* _Problem details_:
Every line containing "computer" should be copied out. Go through the entries and find them.

* _Data supplied_:
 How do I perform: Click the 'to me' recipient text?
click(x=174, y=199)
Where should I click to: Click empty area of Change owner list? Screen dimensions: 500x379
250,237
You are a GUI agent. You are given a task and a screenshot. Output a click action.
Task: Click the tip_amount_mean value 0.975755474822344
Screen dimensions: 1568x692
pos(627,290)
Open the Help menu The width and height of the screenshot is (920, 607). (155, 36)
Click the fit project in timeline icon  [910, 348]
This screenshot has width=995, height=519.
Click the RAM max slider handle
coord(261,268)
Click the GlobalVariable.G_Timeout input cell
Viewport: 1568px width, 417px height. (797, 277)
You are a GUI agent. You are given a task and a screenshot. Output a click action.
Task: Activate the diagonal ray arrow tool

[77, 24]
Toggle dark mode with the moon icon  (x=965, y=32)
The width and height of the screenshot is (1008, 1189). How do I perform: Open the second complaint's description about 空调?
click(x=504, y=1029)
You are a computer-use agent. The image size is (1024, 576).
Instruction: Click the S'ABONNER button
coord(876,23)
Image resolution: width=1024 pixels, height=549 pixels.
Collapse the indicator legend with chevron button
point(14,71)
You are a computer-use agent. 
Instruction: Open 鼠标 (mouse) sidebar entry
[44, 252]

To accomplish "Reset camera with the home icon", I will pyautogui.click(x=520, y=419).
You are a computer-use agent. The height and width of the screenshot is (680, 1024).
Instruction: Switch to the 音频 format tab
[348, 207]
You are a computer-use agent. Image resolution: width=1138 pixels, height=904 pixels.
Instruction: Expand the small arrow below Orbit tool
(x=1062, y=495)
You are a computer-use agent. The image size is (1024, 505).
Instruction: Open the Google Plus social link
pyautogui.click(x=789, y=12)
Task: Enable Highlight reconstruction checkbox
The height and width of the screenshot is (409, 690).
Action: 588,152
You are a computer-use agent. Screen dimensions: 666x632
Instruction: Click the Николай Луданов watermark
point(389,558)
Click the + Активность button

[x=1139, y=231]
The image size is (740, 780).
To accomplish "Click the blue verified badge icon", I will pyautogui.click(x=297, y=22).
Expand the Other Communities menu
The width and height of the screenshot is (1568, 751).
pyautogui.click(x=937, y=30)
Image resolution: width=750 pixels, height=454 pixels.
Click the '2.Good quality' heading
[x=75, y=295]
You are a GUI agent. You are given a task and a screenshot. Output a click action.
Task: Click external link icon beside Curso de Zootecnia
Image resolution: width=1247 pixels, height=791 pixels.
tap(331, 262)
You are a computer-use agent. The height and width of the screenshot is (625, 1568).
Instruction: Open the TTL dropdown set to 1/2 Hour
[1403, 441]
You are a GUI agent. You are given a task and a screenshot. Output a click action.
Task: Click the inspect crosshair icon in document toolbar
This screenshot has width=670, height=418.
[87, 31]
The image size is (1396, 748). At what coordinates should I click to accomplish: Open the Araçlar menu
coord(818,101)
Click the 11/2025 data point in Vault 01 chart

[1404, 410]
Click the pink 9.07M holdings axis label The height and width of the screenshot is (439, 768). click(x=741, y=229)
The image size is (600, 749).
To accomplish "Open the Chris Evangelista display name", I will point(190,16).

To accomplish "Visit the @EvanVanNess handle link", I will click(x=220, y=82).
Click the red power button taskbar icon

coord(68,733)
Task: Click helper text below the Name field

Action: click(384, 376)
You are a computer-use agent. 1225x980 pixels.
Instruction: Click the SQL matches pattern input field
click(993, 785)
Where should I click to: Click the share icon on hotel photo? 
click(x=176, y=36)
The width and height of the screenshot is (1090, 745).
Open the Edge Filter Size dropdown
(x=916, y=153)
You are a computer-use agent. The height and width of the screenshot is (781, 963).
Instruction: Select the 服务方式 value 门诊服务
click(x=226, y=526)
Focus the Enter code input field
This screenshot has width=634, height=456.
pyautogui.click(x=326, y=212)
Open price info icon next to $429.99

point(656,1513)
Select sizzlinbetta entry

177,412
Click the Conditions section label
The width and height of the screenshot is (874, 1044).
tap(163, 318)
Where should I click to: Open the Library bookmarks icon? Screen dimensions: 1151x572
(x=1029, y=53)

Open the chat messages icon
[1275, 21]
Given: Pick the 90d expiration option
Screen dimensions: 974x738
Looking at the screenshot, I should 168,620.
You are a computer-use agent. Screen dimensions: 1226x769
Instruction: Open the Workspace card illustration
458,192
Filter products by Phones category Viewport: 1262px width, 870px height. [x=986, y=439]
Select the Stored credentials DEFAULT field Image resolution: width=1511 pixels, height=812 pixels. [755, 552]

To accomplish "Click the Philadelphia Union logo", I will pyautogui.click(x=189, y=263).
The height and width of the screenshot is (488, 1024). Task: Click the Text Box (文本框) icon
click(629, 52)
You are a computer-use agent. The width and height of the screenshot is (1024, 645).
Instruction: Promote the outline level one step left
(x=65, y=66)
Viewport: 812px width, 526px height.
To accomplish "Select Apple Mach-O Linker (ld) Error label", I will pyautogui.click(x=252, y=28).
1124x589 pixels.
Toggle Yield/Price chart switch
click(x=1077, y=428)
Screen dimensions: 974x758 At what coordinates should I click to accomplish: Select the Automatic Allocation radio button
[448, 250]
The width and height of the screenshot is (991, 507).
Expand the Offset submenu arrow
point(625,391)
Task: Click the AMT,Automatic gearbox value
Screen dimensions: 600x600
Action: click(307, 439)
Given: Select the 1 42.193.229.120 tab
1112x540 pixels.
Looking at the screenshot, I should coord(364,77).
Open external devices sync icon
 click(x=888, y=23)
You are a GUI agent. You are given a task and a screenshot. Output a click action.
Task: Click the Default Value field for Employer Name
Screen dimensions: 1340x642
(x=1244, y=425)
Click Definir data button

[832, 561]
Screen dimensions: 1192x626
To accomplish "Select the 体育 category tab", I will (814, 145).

* _Final answer_:
You are a computer-use agent. The image size is (1024, 576).
You are a computer-use agent. 
You are a computer-use agent. The height and width of the screenshot is (680, 1024).
You are a computer-use agent. Image resolution: width=1138 pixels, height=904 pixels.
You are a computer-use agent. The image size is (1024, 505).
You are a computer-use agent. Screen dimensions: 666x632
You are a computer-use agent. The height and width of the screenshot is (625, 1568).
You are a computer-use agent. 1225x980 pixels.
You are a computer-use agent. The height and width of the screenshot is (781, 963).
You are a computer-use agent. Screen dimensions: 1226x769
You are a computer-use agent. The width and height of the screenshot is (1024, 645).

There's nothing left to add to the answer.